I posit that without access to that hypothetical machine, given the context of the experiment, it cannot be said that Mary has "learned everything there is to learn about color". And once she has comprehensively and correctly utilized said machine on herself, she will gain no new knowledge when she is exposed to the world of color. Therefore this experiment cannot be used as an argument against physicalism as originally intended.


Personally I don't think these complicated thought questions based on subjective experience enlighten us at all.


OK. I enjoyed the mental exercise though, thanks for that. Also, as someone who's formally studied philosophy, I'd say there is definitely value in thought experiments, particularly as I think we got to an objective level in this case, though we started with the subjective. And determining universal (objective) rules are valued as they usually help guide us to truth, and/or point to ideals to strive for.


> If the food is chemically identical…

If it were 99.9% chemically identical but they left out the salt and spices…


I'd say that, when it comes to chemistry, only 100% reproduction can be considered identical. Anything less is to be deemed similar to some degree.

And so without the correct amount of salt and/or spices, we're talking about food that's very similar, and not identical.


Their perception is very likely to be totally different.

* They might not perceive some substances at all, others that we don't notice might make it unpalatable.

* Some substances might be perceived differently than us, or be indistinguishable from others.

* And some might require getting used to.

Note that all of the above phenomena also occur in humans because of genetics, cultural background, or experiences!


This may come off as pedantic, but "identical" is a very strong term when it comes to something like chemistry.

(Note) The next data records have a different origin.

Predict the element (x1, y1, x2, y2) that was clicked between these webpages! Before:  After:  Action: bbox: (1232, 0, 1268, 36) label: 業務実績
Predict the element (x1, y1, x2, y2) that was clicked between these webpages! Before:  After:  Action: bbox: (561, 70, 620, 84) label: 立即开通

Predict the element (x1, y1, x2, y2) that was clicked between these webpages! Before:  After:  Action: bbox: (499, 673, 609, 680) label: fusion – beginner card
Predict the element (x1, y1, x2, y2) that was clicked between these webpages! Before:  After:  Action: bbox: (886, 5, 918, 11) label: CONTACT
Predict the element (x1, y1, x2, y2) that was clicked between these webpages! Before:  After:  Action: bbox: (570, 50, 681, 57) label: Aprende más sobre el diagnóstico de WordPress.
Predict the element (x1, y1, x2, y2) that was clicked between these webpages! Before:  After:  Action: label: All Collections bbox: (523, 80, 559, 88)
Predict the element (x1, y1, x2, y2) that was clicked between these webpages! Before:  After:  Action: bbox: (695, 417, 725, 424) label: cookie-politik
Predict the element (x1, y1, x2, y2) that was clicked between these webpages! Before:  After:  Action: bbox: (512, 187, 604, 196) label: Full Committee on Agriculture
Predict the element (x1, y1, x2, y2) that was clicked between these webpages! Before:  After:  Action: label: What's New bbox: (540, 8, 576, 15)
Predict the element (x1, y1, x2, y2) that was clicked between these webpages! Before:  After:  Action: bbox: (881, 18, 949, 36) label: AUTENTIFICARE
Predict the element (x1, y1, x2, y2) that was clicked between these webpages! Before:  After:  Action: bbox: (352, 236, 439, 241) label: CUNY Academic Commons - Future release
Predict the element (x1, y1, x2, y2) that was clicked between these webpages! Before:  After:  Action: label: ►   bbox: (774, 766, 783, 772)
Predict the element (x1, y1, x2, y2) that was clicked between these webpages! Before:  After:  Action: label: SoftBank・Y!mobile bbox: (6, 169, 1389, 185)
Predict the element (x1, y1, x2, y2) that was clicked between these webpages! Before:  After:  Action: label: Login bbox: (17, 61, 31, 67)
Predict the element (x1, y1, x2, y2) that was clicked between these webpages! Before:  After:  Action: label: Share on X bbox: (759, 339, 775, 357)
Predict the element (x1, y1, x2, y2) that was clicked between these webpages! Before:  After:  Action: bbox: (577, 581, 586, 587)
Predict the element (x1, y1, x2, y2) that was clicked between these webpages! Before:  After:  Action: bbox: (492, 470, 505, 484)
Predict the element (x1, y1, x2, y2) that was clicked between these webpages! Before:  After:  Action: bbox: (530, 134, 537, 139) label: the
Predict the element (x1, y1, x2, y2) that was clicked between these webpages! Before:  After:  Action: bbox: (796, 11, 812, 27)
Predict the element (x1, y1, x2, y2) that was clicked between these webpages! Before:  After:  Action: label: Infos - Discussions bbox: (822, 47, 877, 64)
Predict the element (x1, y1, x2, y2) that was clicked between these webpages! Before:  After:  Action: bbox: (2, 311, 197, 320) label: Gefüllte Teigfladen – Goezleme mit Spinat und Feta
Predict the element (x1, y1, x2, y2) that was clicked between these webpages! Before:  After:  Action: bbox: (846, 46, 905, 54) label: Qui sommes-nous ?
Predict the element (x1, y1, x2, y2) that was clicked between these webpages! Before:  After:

The smallest chemical difference can manifest as a large physical difference. Consider that genetically, humans are about 60% similar to the fruit fly, yet phenotically, the similarity could be considered under 1%.


Well, I have synesthetic smell/color senses, so I don’t even know what other humans experience, nor they me. But, I have described it in detail to many people and they seem to get the idea, and can even predict how certain smells will “look” to me. All that took was using words to describe things.


> All that took was using words to describe things.

All that took was words and a shared experience of smelling.


How rude, what do our bathing habits have to do with this? ;-)

But, fair point. The gist I was trying to get across is that I don't even know what a plant smells like to you, and you don't know what a plant smells like to me. Those aren't comparable with any objective data. We make guesses, and we try to get close with our descriptions, which are in words. That's the best we can do and we share our senses. Asking more from computers seems overly picky to me.


I think we can safely say that any taste, smell, sensation or emotion of any importance has been described 1000 times over in the text corpus of GPT. Even though it is fragmented, by sheer volume there is enough signal in the training set, otherwise it would not be able to generate coherent text. In this case I think the map (language) is asymptotically close to the territory (sensations & experience in general).


What makes you think they aren't already?